AIM OF THE TASK ▸ Return the records as they stand. No picture is to be included.

(Records from a dataset)
--*--

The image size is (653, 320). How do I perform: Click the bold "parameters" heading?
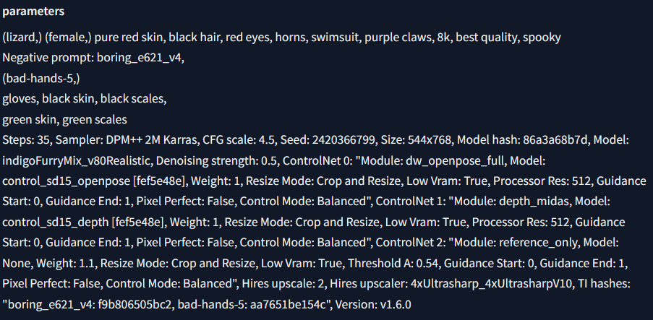coord(33,12)
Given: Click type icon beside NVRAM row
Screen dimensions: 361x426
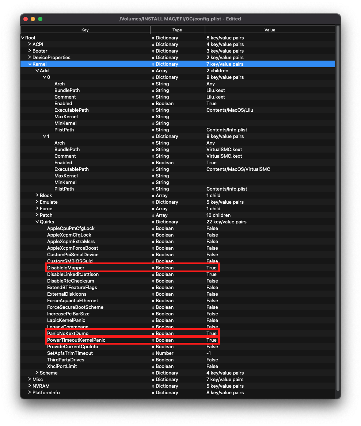Looking at the screenshot, I should pyautogui.click(x=153, y=386).
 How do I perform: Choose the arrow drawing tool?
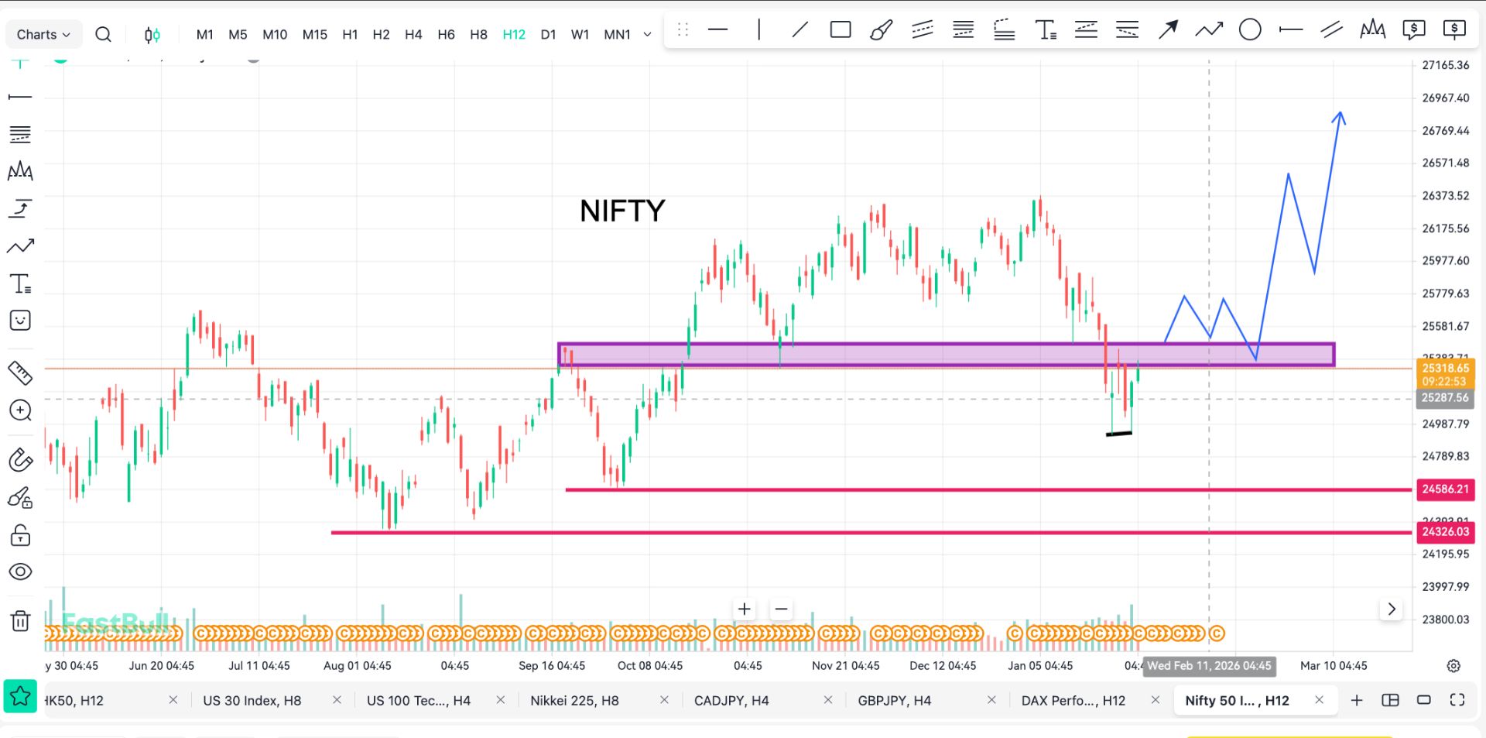tap(1167, 30)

--*--

RESULT FOR THIS EXERCISE ▸
The image size is (653, 320). How do I perform: Click the bold "parameters" heading?
coord(33,12)
Given: Click type icon beside NVRAM row
Screen dimensions: 361x426
Looking at the screenshot, I should pyautogui.click(x=153, y=386).
 How do I perform: Choose the arrow drawing tool?
tap(1167, 30)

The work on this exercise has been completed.